_SELECTED EXTRACT_
Historical Parallels in Machine Learning

This isn't the first time AI systems have demonstrated unexpected generalization. In 2016, DeepMind's AlphaGo didn't just learn to play Go — it developed novel strategies that professional players later adopted. More recently, large language models have shown rudimentary reasoning abilities in domains far removed from their training data.

But software operation presents a different challenge. It requires understanding not just abstract patterns but concrete interfaces designed for human interaction. That Codex bridged this gap suggests these models are building something resembling functional mental models of how software systems operate.

The Adobe case is particularly instructive because creative software resists pure algorithmic approaches. A Photoshop workflow might involve subjective decisions about color correction, layer blending modes, or compositional balance — areas where human intuition has traditionally dominated.

Implications for Software Development

If AI systems can teach themselves to use complex software, the implications for software development practices are substantial. Currently, creating integrations between different applications requires significant human effort — understanding both systems, writing interface code, handling edge cases.

An AI that can independently learn software operation could theoretically automate much of this integration work. More provocatively, it could adapt to software updates and new features without requiring retraining — simply by analyzing how the updated interface functions.

This capability also raises questions about software design itself. If AI systems are becoming significant users of software, should interfaces be optimized for machine interaction as well as human use? The history of computing suggests that tools designed for one user base often evolve to serve others — command-line interfaces gave way to GUIs, which now coexist with API-first designs.

The Broader Context

Gostev's work on BullshitBench addresses a different but related concern: AI systems' tendency to generate confident-sounding fabrications. That the same researcher highlighting AI's unexpected capabilities also studies its fundamental limitations provides useful perspective.

The Codex-Adobe discovery doesn't mean AI has achieved general intelligence or genuine understanding. It means the boundary between narrow, task-specific AI and more flexible systems is blurrier than clean categorizations suggest. These models are neither purely statistical pattern matchers nor truly reasoning entities — they occupy an intermediate space that continues to expand.

Adobe itself has been integrating AI features into its software suite, from content-aware fill to neural filters. The irony of an external AI system teaching itself to use tools that increasingly rely on AI internally is not lost on observers. We may be approaching a point where the distinction between "using software" and "being software" becomes meaningfully unclear.

What Comes Next

The practical applications remain speculative. Could future versions of Codex or similar systems provide natural language interfaces to complex software? Could they automate workflows that currently require human expertise? Could they serve as training tools, demonstrating optimal software usage to human learners?

Each possibility carries complications. Automation that works 95% of the time can be worse than no automation if the remaining 5% requires expert intervention to identify and correct. And there's a meaningful difference between an AI that can execute software commands and one that understands why particular workflows produce desired outcomes.

What's certain is that AI capabilities continue to emerge in unexpected directions. The Codex-Adobe case suggests that as these models grow in scale and sophistication, they develop abilities that weren't explicitly programmed or anticipated. Whether this represents genuine progress toward more general AI or simply more elaborate pattern matching remains an open question.

For now, it serves as a reminder that the most interesting developments in AI often come not from announced breakthroughs but from quiet observations about what these systems have learned to do when nobody was specifically watching.

_DATA SUPPLIED_
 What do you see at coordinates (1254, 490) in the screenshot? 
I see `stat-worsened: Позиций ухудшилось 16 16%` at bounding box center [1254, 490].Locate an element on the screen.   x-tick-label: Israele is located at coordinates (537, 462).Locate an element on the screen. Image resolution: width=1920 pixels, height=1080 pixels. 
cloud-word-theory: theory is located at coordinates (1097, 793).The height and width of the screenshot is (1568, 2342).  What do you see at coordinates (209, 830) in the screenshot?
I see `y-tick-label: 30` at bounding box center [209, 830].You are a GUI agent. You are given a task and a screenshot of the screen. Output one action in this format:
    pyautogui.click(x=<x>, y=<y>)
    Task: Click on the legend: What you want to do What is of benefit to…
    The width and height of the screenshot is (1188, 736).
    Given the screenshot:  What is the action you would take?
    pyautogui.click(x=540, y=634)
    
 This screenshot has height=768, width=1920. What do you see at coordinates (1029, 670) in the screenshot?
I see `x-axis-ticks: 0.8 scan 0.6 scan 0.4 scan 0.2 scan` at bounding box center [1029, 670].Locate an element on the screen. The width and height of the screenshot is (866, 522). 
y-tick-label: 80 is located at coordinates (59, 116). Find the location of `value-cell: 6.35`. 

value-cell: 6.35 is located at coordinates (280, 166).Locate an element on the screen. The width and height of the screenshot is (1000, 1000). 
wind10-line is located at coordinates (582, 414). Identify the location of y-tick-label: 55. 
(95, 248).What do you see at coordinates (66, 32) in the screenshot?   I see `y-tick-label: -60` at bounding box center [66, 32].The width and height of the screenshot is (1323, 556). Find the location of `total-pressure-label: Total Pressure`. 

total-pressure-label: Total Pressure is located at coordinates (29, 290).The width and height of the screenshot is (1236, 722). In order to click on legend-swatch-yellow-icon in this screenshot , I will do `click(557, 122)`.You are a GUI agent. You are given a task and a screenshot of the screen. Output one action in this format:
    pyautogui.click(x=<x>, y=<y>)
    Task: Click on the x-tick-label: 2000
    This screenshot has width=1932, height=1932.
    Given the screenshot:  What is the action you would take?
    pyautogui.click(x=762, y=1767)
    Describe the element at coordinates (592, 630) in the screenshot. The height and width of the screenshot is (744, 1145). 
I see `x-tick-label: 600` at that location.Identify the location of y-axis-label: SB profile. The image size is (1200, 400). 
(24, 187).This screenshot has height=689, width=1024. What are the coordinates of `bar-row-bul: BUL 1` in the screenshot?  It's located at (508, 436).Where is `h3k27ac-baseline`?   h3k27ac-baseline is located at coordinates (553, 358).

_WHAT TO DO_
1. According to the article on AI and software use, what did DeepMind's AlphaGo develop in 2016?
2. Please output everything in the article on AI and software use from "What Comes Next" down to "to human learners?", copied word for word.

_ANSWER LIST_
1. Novel strategies that professional players later adopted.

2.
What Comes Next

The practical applications remain speculative. Could future versions of Codex or similar systems provide natural language interfaces to complex software? Could they automate workflows that currently require human expertise? Could they serve as training tools, demonstrating optimal software usage to human learners?